Saving Smash, Before It's Too Late


            Smash is one of the most promising shows of the new season.  The plot focuses on the cast and crew of a Broadway show about Marilyn Monroe, from creation of the idea to, currently, trying to get investors and get it on stage.  It’s got a fun cast (especially Anjelica Huston as the producer), enough wit to go with the drama, and some awesome big musical numbers with Broadway-quality music to go with it (I highly suggest looking up Let’s Be Bad on Youtube).  Yet since The Workshop, the show has stumbled for me and it’s still trying to climb back up to where it was.  And if it doesn’t, a show that’s already renewed for season 2 is quickly going to become unwatchable.  Here’s my best suggestions for making sure this show doesn’t hit the sophomore slump hard (note: the last episode I watched was Understudy.  This means I haven’t seen anything with Uma Thurman’s character yet, but I am crossing my fingers that I am blown away):
1. Keep the plotlines focused on Broadway.  A recent subplot had one of the cast member’s boyfriends trying to become the White House press secretary or something like that.  It’s so far removed from the show that I don’t even know how it got there.  As far as I can tell, the show is trying to fix this fast by putting as many characters on a bus as it can, but there’s still problems with main cast members that aren’t working on Marilyn anymore.  Get everybody focused, get your main plot rolling, and THEN you can start doing subplots with secondary characters.
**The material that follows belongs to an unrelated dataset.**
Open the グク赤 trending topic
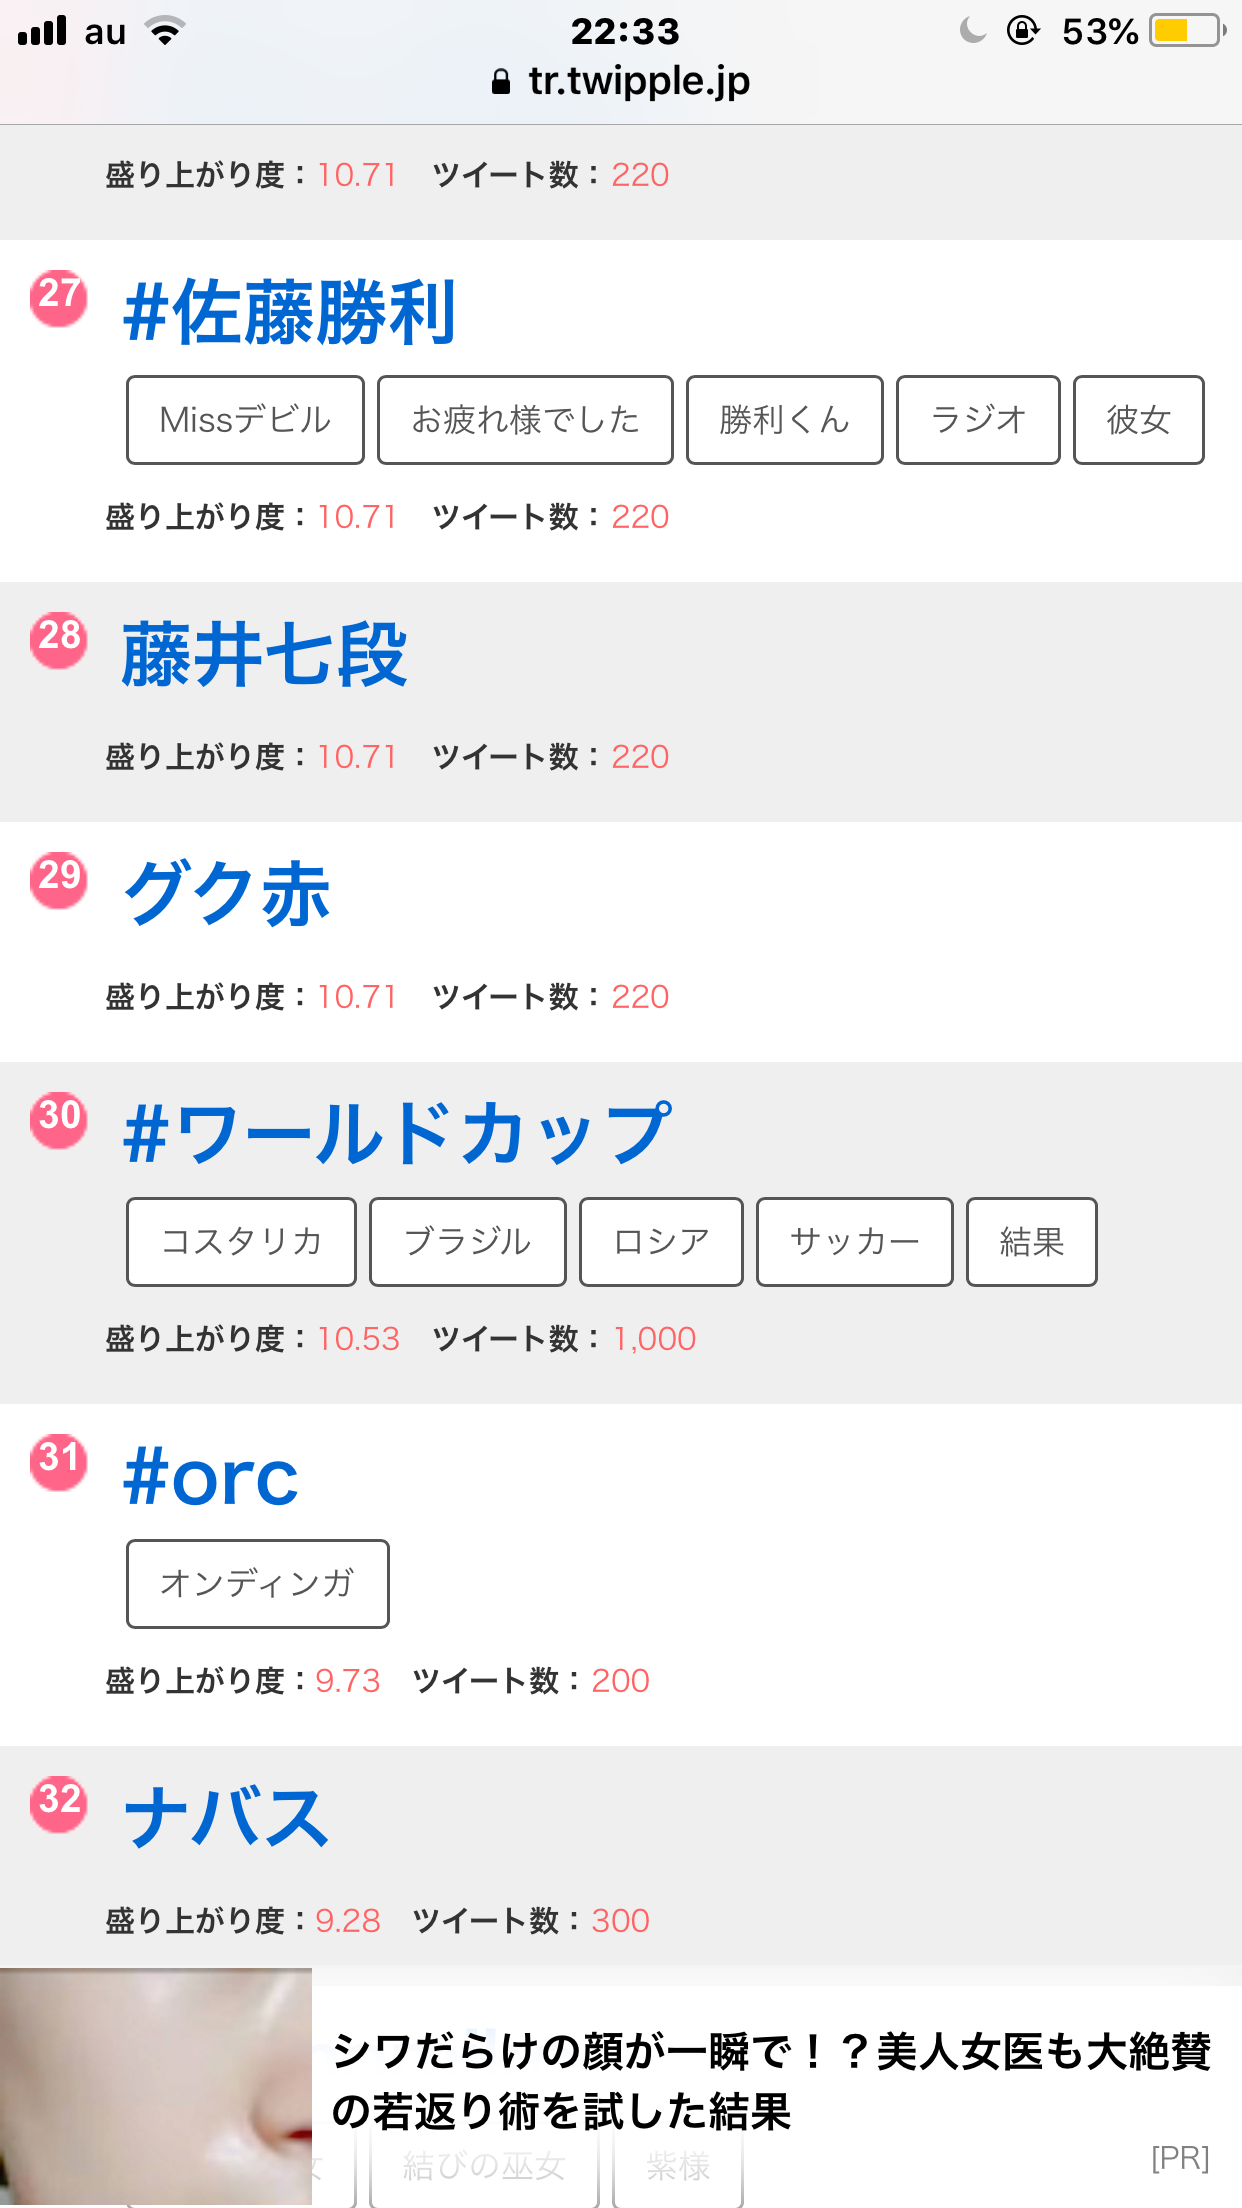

2. One great song is better than 2 mediocre ones. The current formula seems to say that there’s around 2-3 songs per episode.  Two of them end up being standard licensed fare that’s straight out of Glee, with little to no choreography and very little point besides to say “the character is feeling sad”.  The other is a big, original musical number that tends to always leave my jaw on the floor.  I would rather just have the musical number and leave the licensed songs to Glee.
3. No more cheating.  OK, this is frankly getting ridiculous.  About half the cast has either had an affair or has another character think they’re cheating on their lover.  The worst part is that the biggest affair so far was only found out because Julia was holding on to the idiot ball for dear life, and now they won’t stop talking about it.  Bury this plotline, and never do any like it again.
4. Start sowing the seeds for the next arc.  The most dangerous part of this show so far is that the entire plot is trying to get Marilyn on Broadway.  What happens when they succeed?  I honestly don’t know, and that worries me.  If the first arc ends with Marilyn getting on Broadway, is the show over?  Do they start working on another play?   Or are they just going to keep spinning the wheels on Marilyn until the show gets cancelled?  At least give me the slightest hint that you have more up your sleeve.